▶ [Source text]:
——————————
“The Rise and Fall of General Laws of Capitalism,” D. Acemoglu & J. Robinson (2014)

If there is one general economic law, it is that every economist worth their salt is obligated to put out twenty pages responding to Piketty’s Capital. An essay by Acemoglu and Robinson on this topic, though, is certainly worth reading. They present three particularly compelling arguments. First, in a series of appendices, they follow Debraj Ray, Krusell and Smith and others in trying to clarify exactly what Piketty is trying to say, theoretically. Second, they show that it is basically impossible to find any effect of the famed r-g on top inequality in statistical data. Third, they claim that institutional features are much more relevant to the impact of economic changes on societal outcomes, using South Africa and Sweden as examples. Let’s tackle these in turn.

First, the theory. It has been noted before that Piketty is, despite beginning his career as a very capable economist theorist (hired at MIT at age 22!), very disdainful of the prominence of theory. He, quite correctly, points out that we don’t even have any descriptive data on a huge number of topics of economic interest, inequality being principal among these. And indeed he is correct! But, shades of the Methodenstreit, he then goes on to ignore theory where it is most useful, in helping to understand, and extrapolate from, his wonderful data. It turns out that even in simple growth models, not only is it untrue that r>g necessarily holds, but the endogeneity of r and our standard estimates of the elasticity of substitution between labor and capital do not at all imply that capital-to-income ratios will continue to grow (see Matt Rognlie on this point). Further, Acemoglu and Robinson show that even relatively minor movement between classes is sufficient to keep the capital share from skyrocketing. Do not skip the appendices to A and R’s paper – these are what should have been included in the original Piketty book!
——————————
▶ [Information provided]:
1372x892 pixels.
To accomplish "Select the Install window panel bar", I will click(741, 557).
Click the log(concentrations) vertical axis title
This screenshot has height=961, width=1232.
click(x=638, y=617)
——————————
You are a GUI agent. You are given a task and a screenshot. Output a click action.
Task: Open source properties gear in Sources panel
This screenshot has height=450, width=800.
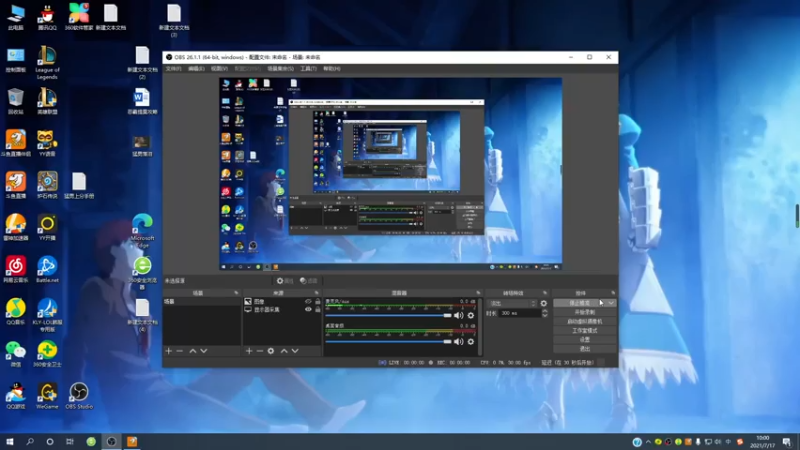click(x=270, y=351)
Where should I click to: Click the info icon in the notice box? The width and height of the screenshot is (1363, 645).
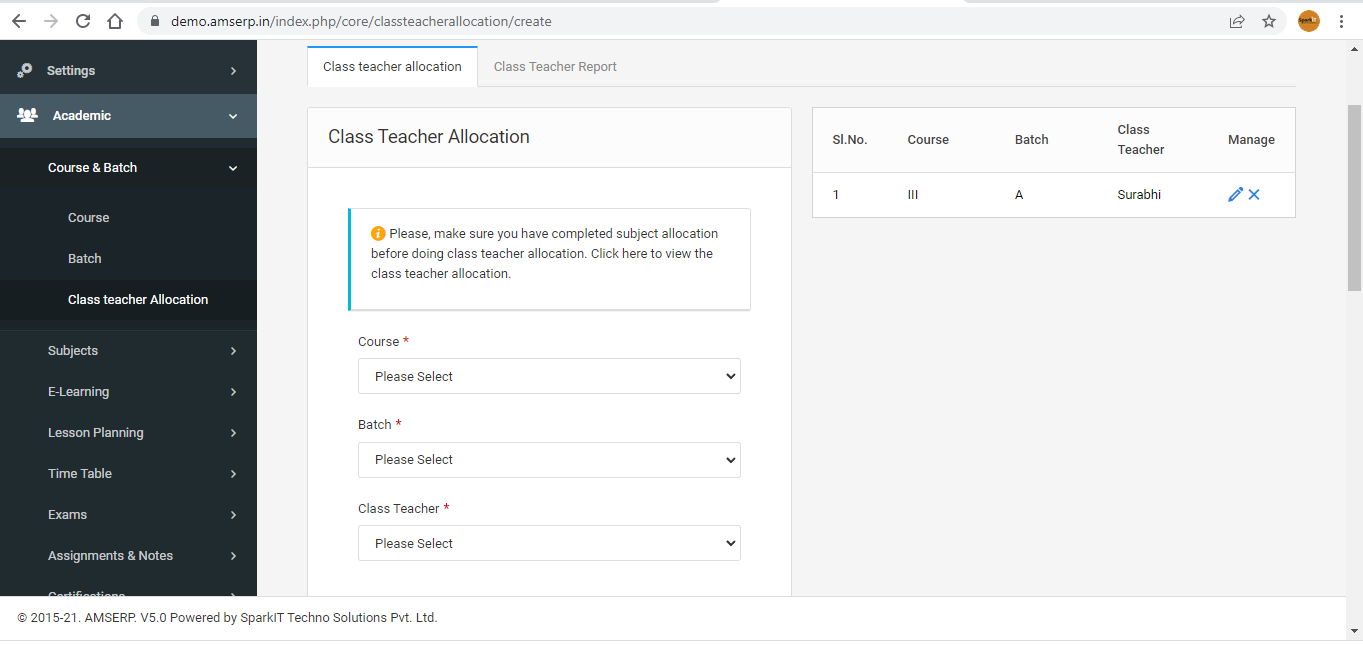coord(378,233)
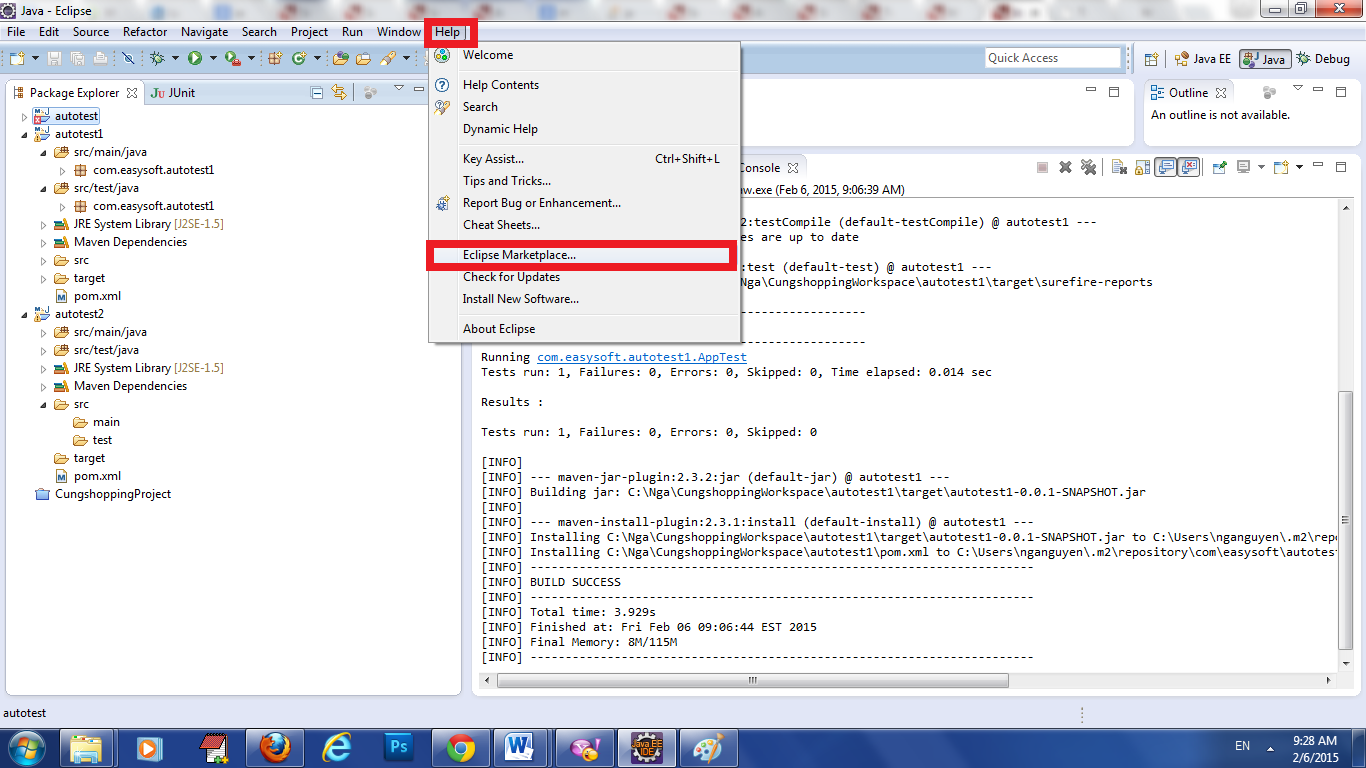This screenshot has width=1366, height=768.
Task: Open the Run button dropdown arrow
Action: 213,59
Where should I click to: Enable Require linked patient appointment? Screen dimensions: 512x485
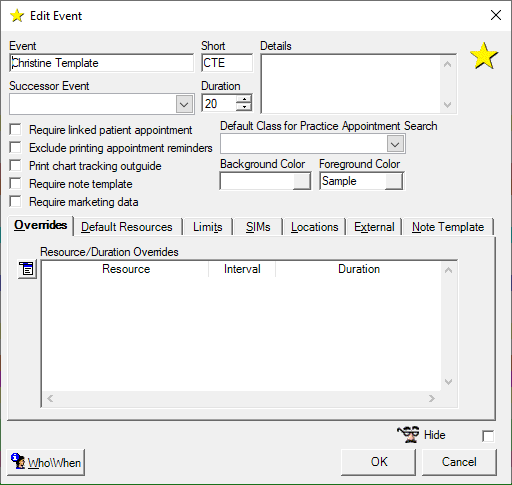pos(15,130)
——————————
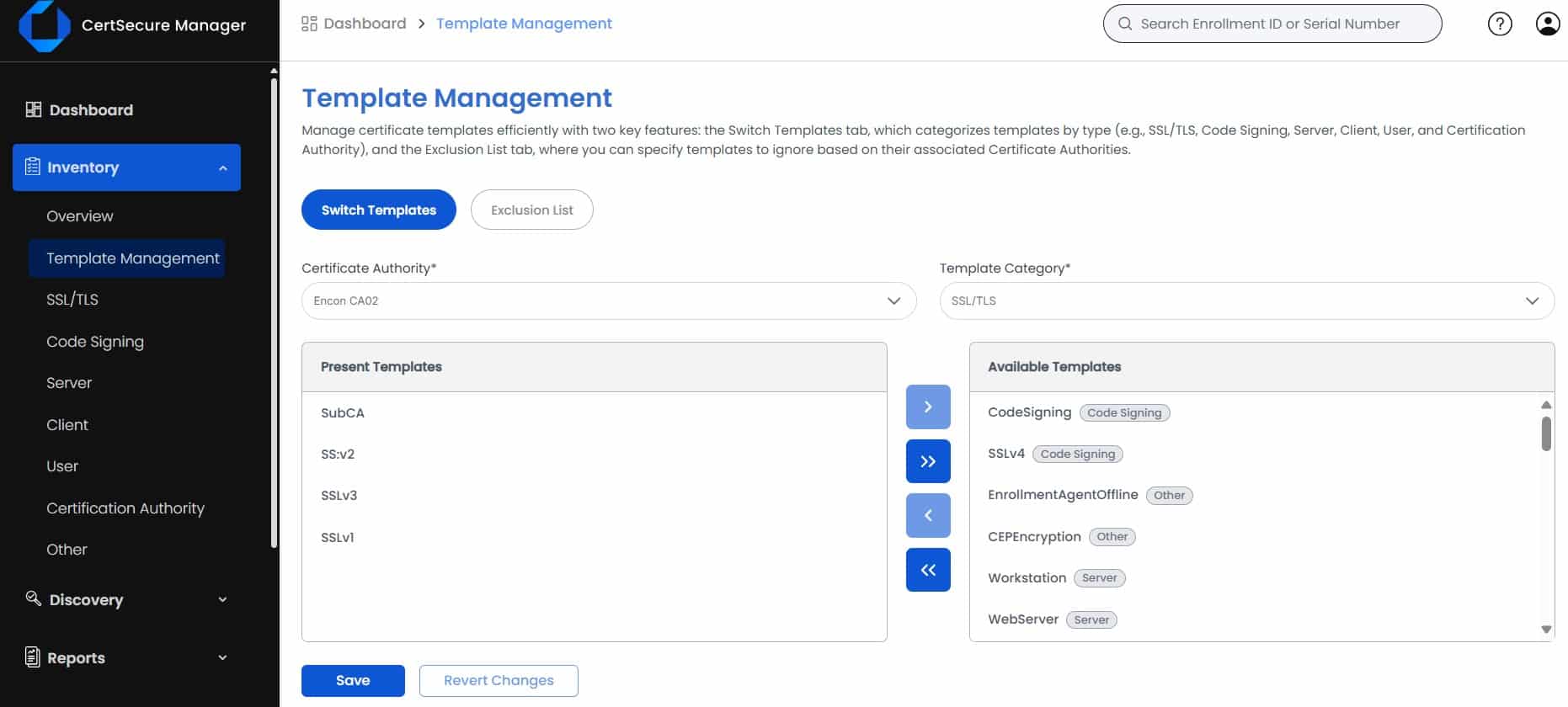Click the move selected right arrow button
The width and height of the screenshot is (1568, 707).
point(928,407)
——————————
Using the review of Acemoglu and Robinson's essay, answer these:
(a) Which two countries do Acemoglu and Robinson use as examples?
(b) At what age was Piketty hired at MIT?
(c) Whom does the review point readers to on whether capital-to-income ratios will keep growing?

(a) South Africa and Sweden
(b) 22
(c) Matt Rognlie